Gli altri punti all’odg di particolare interesse sono il 7 e quello aggiunto.

Col punto 7 il rettore propone di avviare l’iter per la nomina del nuovo direttore generale attraverso avviso pubblico, in sostituzione di Federico Portoghese dichiarato decaduto il 29 luglio 2016 e che continua ad esercitare inspiegabilmente le funzioni, avendo tra l’altro, stiamo approfondendo, bandito in piena campagna elettorale un numero senza precedenti, pare diverse centinaia, di selezioni per contratti di lavoro a tempo determinato. Vedremo a breve anche questo.

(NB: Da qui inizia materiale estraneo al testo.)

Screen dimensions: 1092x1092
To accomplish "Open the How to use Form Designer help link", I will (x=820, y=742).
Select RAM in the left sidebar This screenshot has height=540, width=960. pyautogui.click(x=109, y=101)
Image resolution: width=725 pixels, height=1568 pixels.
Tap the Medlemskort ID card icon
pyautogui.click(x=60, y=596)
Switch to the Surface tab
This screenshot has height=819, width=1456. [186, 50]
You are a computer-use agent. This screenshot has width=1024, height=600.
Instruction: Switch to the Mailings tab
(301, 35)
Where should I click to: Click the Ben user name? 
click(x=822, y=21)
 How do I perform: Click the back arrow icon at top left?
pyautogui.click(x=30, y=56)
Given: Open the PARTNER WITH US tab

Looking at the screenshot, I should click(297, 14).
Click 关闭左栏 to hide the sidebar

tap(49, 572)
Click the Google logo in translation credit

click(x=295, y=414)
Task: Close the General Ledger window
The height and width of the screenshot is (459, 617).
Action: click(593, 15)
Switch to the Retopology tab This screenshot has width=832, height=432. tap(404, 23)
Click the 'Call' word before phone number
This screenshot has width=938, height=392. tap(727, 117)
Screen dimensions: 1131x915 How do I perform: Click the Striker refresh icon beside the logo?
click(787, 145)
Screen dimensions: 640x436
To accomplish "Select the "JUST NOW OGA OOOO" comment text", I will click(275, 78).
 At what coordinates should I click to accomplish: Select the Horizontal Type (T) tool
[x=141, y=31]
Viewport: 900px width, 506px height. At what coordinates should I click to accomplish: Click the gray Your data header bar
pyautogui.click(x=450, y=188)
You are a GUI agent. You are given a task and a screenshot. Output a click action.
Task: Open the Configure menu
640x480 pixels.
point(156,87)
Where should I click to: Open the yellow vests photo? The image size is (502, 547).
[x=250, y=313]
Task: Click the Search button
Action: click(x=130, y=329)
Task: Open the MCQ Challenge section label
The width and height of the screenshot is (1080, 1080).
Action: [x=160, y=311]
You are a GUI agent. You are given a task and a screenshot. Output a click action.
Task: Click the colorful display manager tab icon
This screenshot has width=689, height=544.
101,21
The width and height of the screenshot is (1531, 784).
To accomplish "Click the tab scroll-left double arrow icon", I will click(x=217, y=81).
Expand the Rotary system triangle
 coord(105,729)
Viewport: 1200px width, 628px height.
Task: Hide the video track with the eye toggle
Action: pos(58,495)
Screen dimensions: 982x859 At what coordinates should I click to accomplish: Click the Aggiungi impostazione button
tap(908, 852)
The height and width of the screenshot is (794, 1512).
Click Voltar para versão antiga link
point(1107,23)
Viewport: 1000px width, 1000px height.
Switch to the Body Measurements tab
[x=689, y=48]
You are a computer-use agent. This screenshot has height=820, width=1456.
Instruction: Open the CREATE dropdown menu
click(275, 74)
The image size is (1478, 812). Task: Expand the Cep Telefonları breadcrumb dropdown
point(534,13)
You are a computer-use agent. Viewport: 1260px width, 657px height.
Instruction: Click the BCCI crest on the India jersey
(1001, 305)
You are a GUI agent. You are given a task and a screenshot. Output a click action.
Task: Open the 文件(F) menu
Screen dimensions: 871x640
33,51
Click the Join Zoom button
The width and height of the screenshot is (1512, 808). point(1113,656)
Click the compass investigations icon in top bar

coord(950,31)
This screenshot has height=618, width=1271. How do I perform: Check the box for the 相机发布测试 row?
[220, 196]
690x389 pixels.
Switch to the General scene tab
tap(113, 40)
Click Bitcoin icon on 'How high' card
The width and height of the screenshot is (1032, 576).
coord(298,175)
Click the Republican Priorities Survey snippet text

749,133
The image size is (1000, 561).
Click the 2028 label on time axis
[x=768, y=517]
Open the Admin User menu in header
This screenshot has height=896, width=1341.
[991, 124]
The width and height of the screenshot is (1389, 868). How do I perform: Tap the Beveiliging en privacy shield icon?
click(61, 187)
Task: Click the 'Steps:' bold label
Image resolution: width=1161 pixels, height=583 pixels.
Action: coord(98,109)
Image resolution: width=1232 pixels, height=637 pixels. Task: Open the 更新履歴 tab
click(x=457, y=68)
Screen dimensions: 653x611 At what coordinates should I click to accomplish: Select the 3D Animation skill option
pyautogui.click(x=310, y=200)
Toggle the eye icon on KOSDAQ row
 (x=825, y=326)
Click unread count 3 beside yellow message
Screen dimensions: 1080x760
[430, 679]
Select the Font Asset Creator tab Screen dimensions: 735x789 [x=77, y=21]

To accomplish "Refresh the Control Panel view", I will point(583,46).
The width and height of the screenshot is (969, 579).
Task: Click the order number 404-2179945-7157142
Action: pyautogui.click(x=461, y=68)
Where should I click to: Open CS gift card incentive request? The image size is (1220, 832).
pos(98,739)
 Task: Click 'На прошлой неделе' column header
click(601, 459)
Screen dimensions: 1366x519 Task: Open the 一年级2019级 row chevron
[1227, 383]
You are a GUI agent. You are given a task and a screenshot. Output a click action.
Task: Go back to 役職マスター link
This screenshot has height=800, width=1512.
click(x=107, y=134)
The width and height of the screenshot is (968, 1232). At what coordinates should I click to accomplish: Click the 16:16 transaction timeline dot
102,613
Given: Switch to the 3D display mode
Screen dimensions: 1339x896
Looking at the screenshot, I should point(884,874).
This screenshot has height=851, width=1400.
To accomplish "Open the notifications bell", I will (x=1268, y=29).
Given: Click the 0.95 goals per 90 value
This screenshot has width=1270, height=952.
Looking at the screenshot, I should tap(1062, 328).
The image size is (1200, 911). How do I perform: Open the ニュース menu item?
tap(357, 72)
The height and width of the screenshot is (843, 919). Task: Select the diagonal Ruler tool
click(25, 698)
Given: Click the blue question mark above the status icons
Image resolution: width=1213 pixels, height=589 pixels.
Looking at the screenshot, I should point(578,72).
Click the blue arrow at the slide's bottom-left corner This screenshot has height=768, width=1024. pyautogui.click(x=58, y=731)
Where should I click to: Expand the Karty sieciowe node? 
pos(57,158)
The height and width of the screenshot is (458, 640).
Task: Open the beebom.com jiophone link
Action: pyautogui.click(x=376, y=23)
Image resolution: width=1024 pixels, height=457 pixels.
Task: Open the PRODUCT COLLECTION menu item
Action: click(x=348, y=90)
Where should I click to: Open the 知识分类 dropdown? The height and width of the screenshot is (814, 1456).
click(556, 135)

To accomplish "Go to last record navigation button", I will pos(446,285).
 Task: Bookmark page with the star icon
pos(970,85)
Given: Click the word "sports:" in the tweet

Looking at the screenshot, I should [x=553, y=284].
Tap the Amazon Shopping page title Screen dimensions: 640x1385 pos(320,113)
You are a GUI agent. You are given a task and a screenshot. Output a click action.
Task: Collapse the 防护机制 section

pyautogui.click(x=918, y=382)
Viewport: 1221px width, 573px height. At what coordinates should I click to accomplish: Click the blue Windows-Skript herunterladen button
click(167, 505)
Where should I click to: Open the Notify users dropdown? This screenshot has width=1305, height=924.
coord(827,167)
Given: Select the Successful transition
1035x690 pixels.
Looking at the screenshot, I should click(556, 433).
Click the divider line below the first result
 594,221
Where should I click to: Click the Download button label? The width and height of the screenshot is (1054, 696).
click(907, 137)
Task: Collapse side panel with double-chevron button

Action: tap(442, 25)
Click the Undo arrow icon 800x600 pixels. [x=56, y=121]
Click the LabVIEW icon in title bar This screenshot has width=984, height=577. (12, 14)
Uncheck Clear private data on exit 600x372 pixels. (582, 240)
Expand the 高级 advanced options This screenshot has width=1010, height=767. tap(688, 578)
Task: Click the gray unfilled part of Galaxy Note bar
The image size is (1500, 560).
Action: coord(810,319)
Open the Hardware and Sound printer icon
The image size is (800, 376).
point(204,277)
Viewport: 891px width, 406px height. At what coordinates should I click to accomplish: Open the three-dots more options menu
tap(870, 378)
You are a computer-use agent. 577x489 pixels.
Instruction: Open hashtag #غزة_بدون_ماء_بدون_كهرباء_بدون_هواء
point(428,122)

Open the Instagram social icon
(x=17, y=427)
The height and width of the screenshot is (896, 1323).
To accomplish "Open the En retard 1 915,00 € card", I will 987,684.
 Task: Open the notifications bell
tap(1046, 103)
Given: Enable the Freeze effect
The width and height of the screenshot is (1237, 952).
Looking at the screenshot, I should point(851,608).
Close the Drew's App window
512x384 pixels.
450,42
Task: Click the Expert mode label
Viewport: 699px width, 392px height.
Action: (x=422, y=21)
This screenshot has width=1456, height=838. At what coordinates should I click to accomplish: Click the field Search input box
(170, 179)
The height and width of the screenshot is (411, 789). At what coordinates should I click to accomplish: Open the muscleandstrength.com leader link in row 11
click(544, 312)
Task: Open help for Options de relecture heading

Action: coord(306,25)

Il Rettore Basile, nell’inserire il punto 7 non aveva però considerato che un’altra tegola si abbatte sul nuovo CdA: la proposta di transazione fatta pervenire dall’ex Direttore Generale Lucio Maggio che ha già vinto la sua causa per la cacciata operata da Pignataro e dichiarata illegittima dal Tribunale di Catania. Questi giochini rischiano di costare, con relativo danno erariale, oltre 800 mila euro ai contribuenti e Maggio ha lanciato una proposta difficile da respingere, rinunciando ai risarcimenti in cambio del riconoscimento del suo ruolo in Ateneo. Un’offerta in pratica di un risarcimento morale e professionale per i danni subiti con il licenziamento illegittimo.

Per quanto accaduto in Senato accademico, stiamo effettuando le dovute verifiche e ne daremo notizia appena in possesso.

Insomma, un pomeriggio complicato con decisioni che potranno pesare non poco sul prosieguo di questa amministrazione che più che in “continuità” rischia di essere proprio identica.